[Collected data entries]
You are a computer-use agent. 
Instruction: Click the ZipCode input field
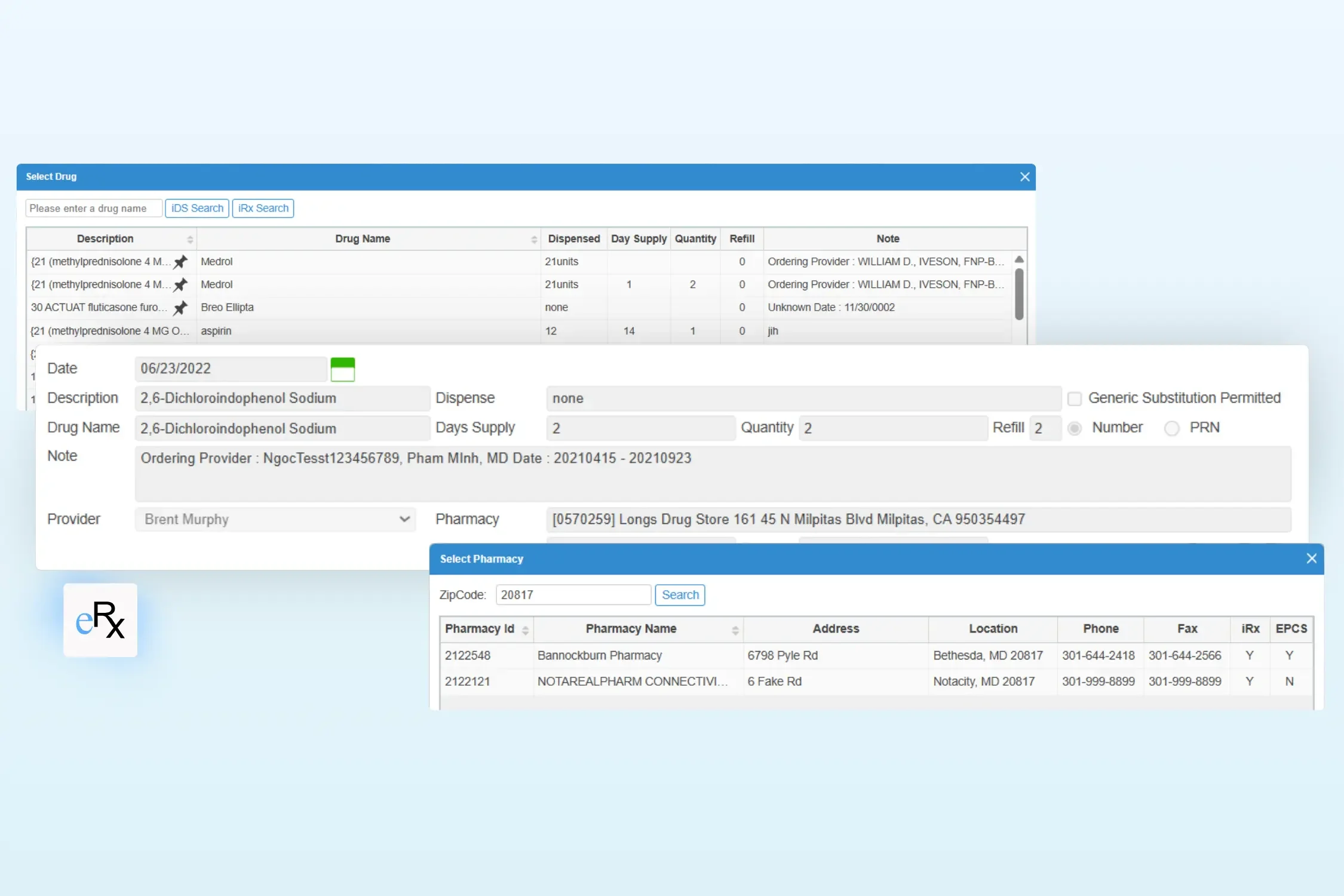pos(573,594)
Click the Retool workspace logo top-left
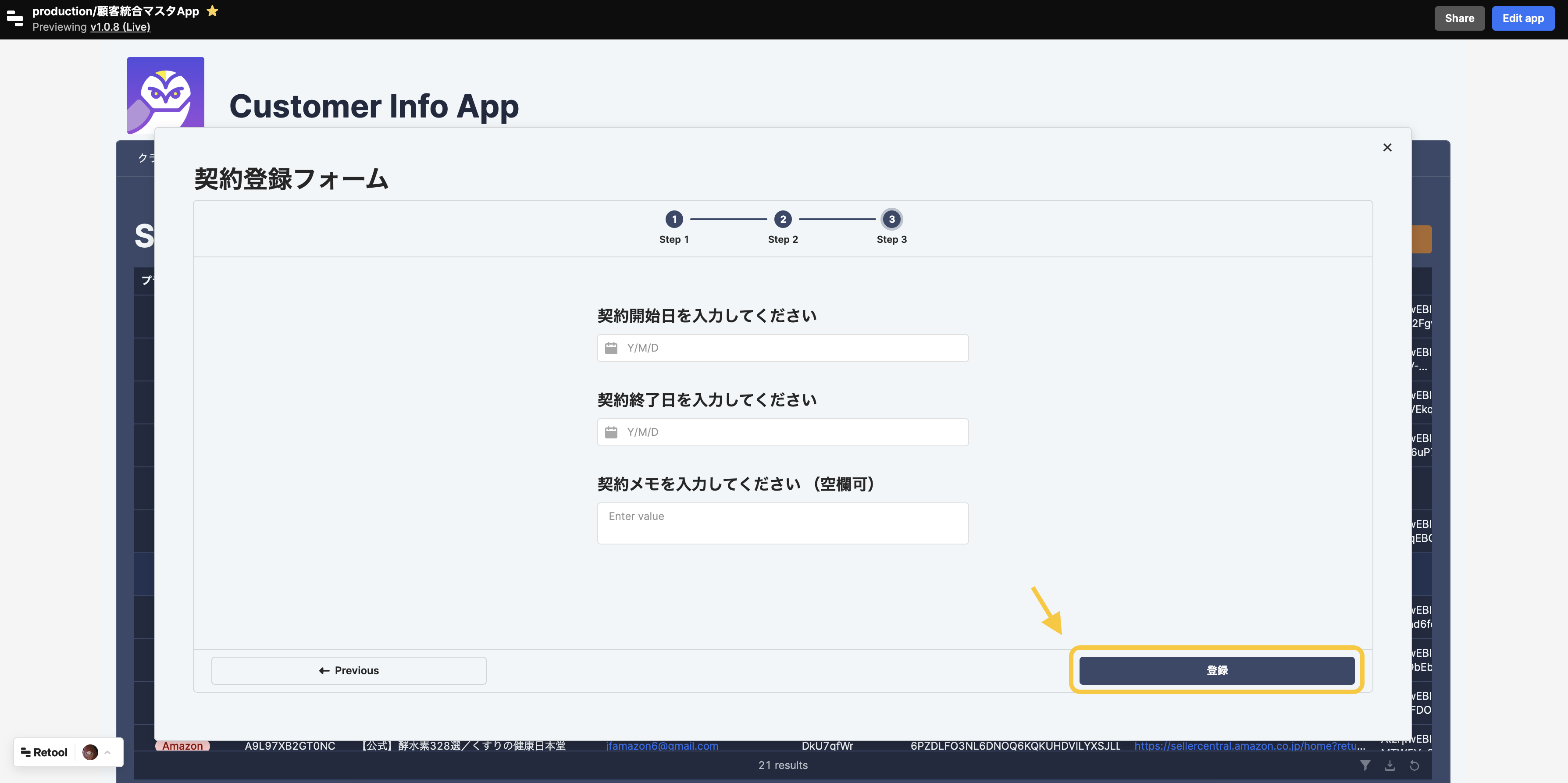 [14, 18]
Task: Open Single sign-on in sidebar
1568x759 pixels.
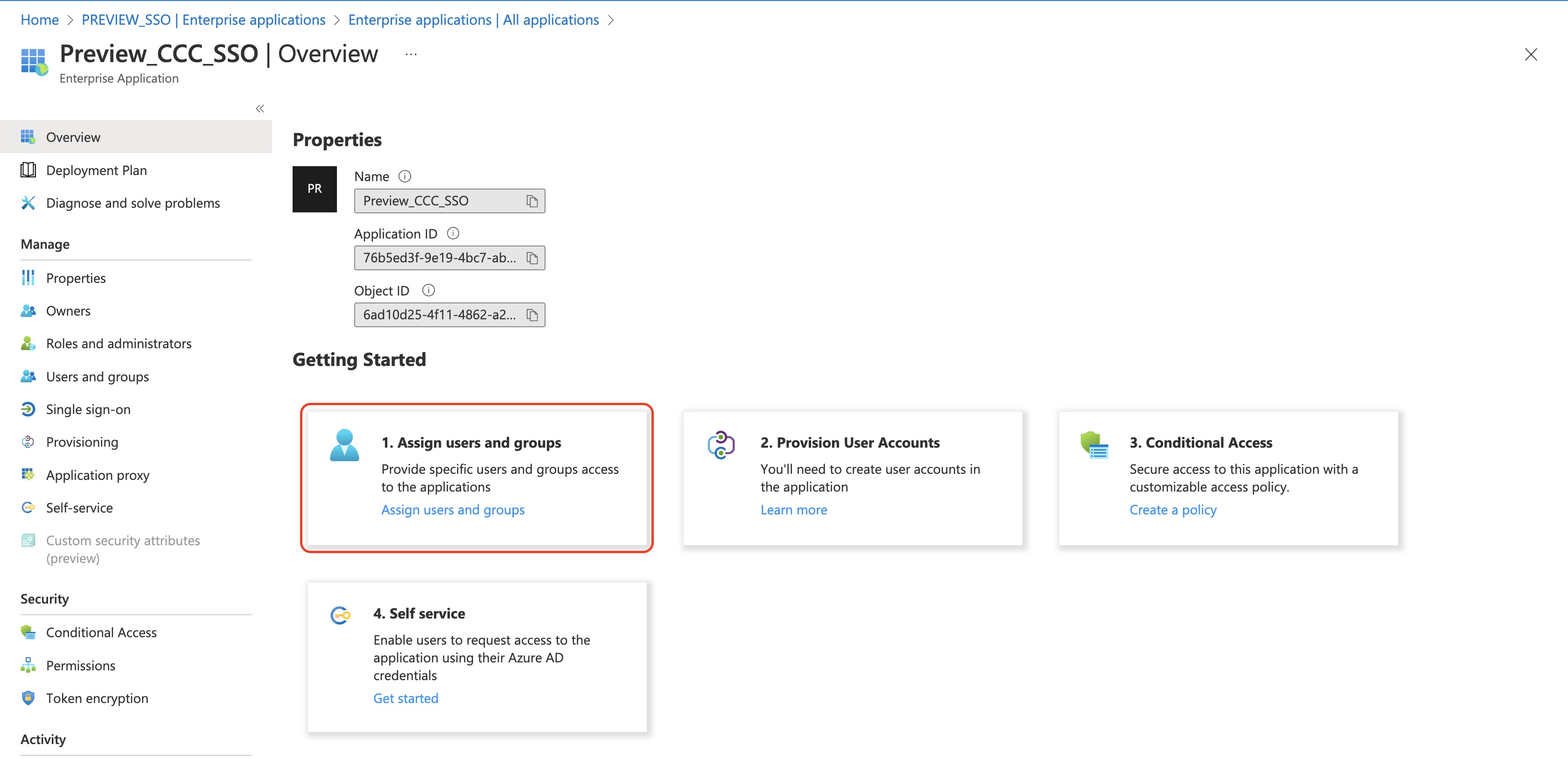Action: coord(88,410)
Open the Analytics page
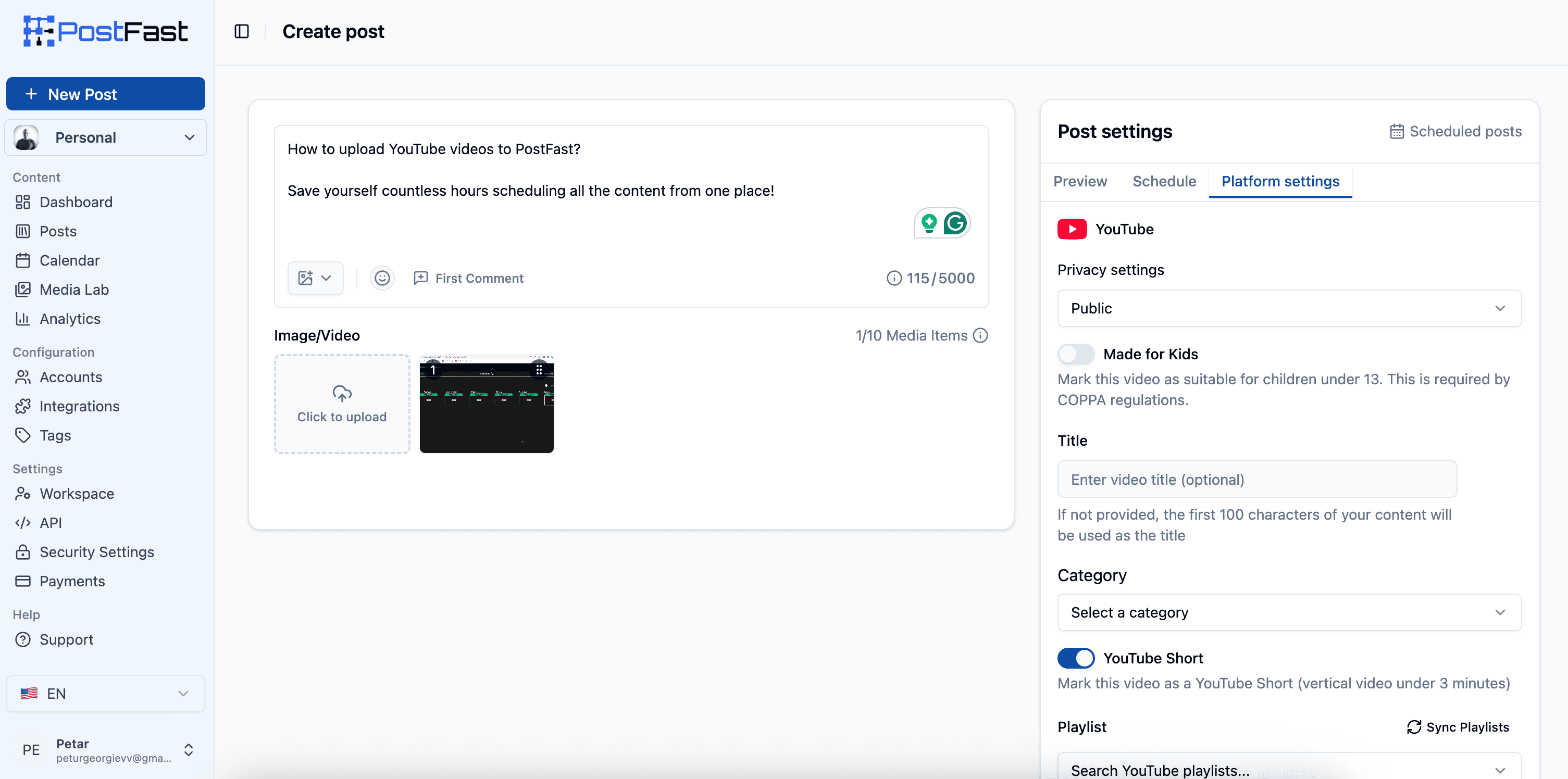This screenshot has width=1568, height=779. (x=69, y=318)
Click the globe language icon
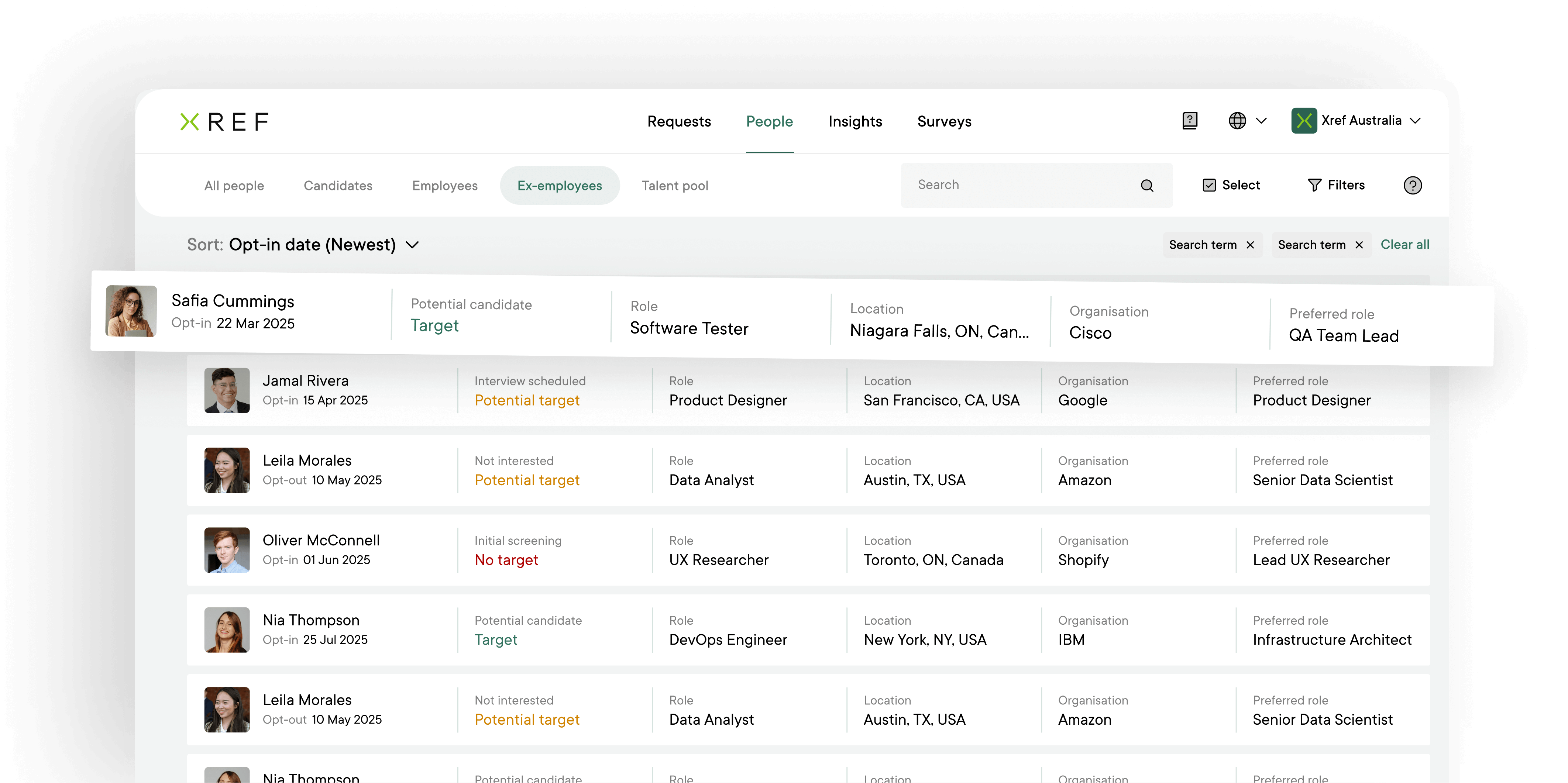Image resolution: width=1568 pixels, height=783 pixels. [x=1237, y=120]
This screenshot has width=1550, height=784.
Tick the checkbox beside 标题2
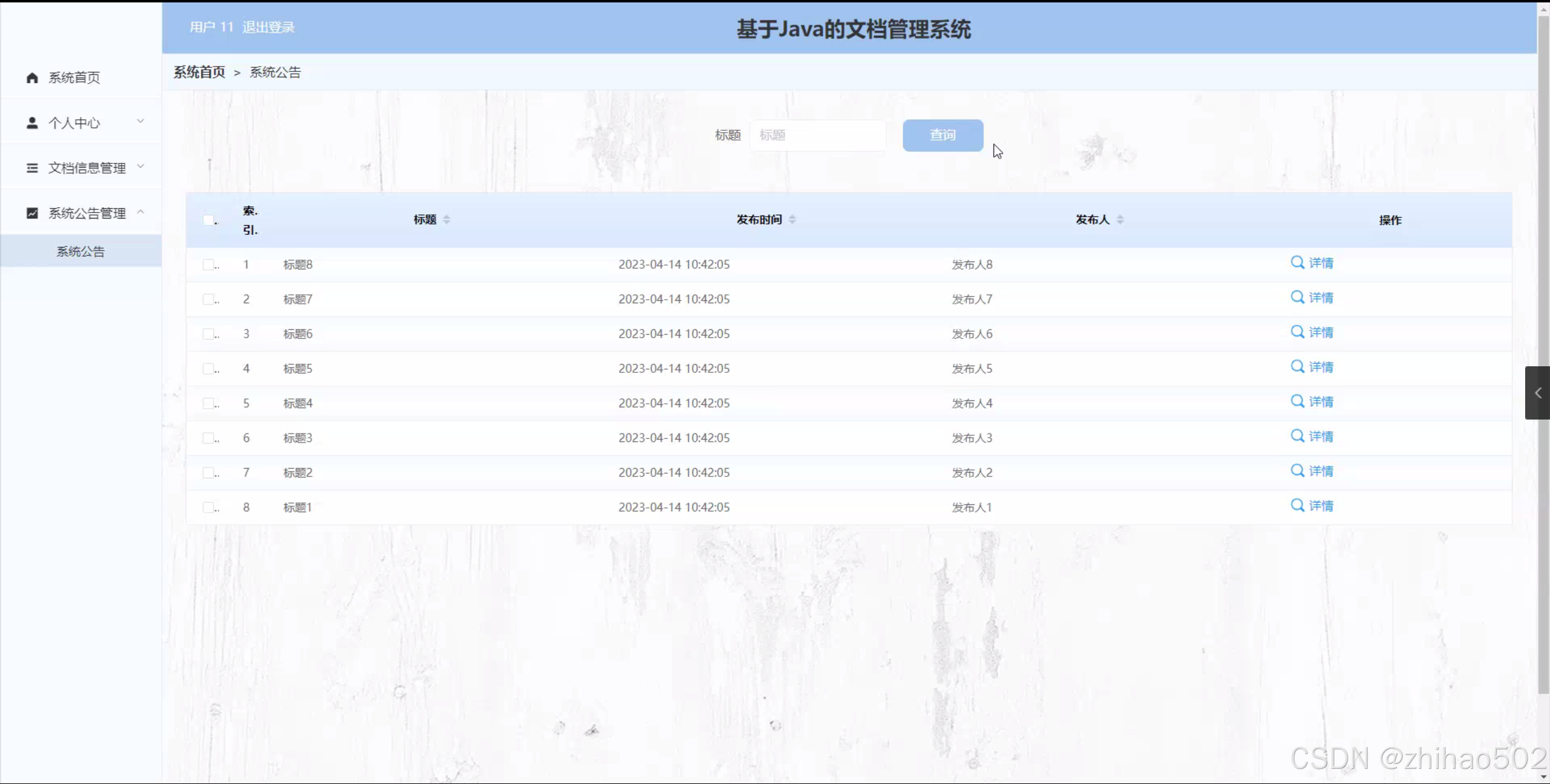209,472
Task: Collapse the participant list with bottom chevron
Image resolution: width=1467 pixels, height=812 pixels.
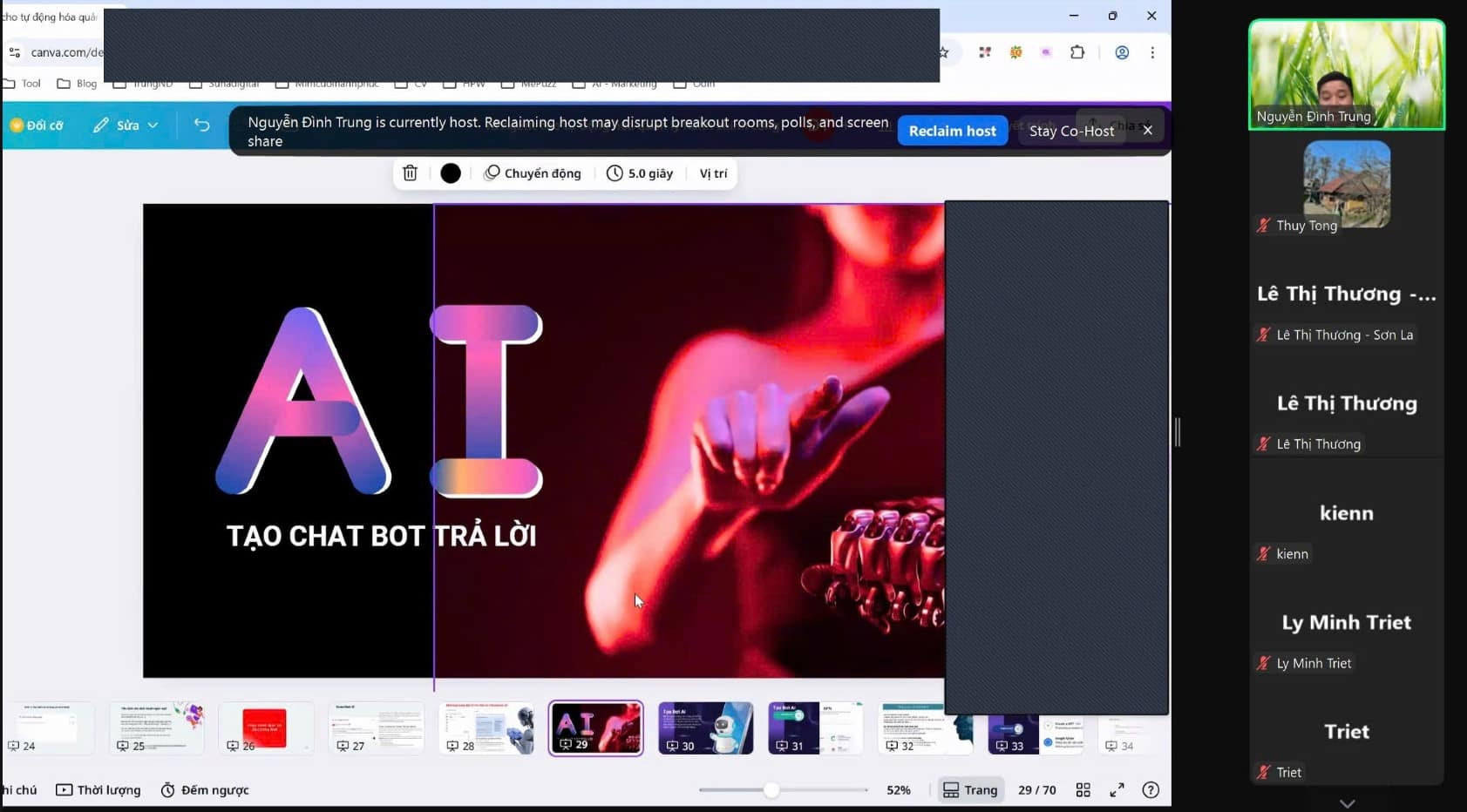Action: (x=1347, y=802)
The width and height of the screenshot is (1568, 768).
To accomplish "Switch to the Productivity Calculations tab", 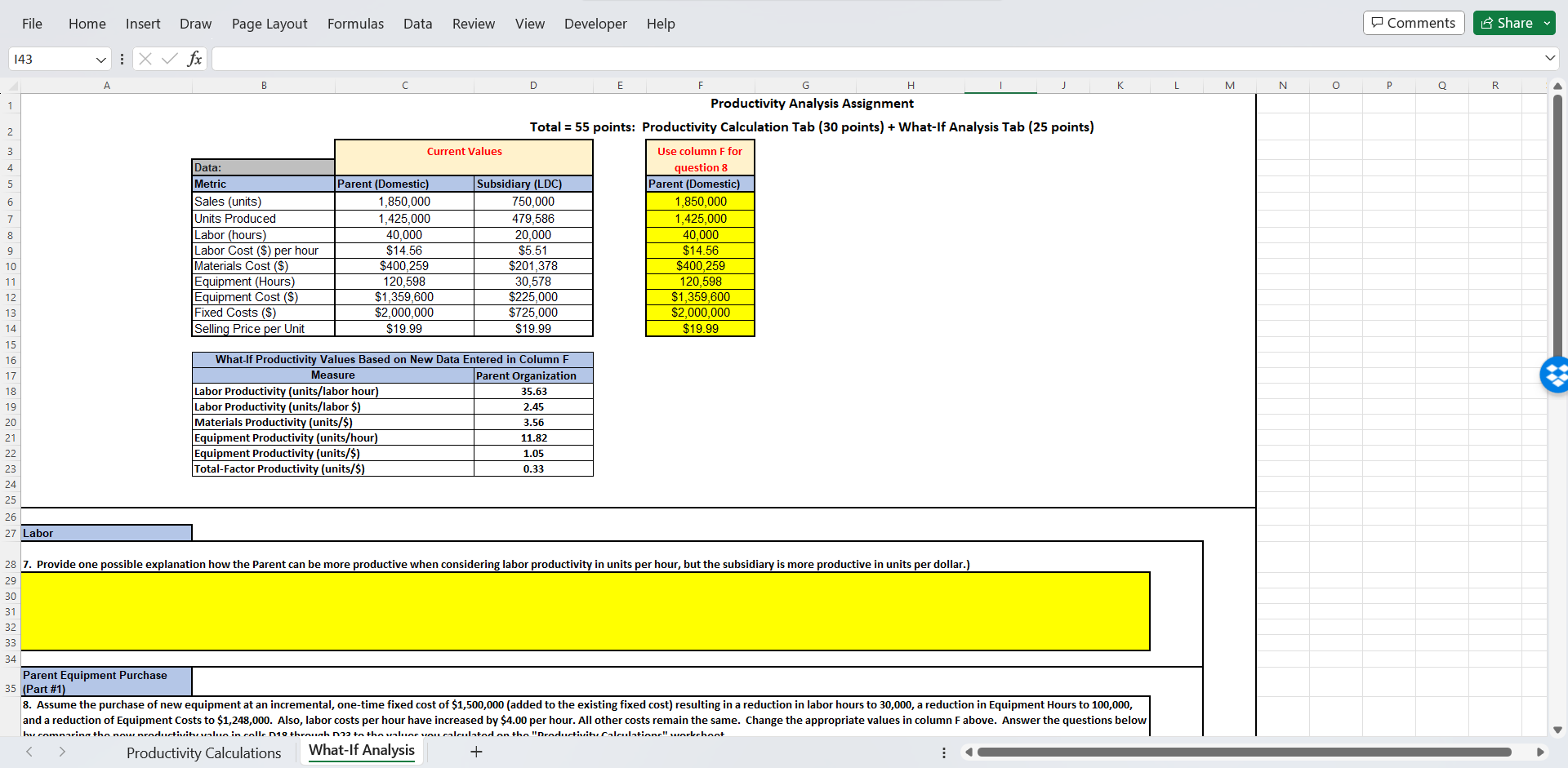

» **Directions**:
If a line in the records above contains "Task", copy that line.

» **Solution**:
Task: Open Single sign-on in sidebar
Task: Collapse the participant list with bottom chevron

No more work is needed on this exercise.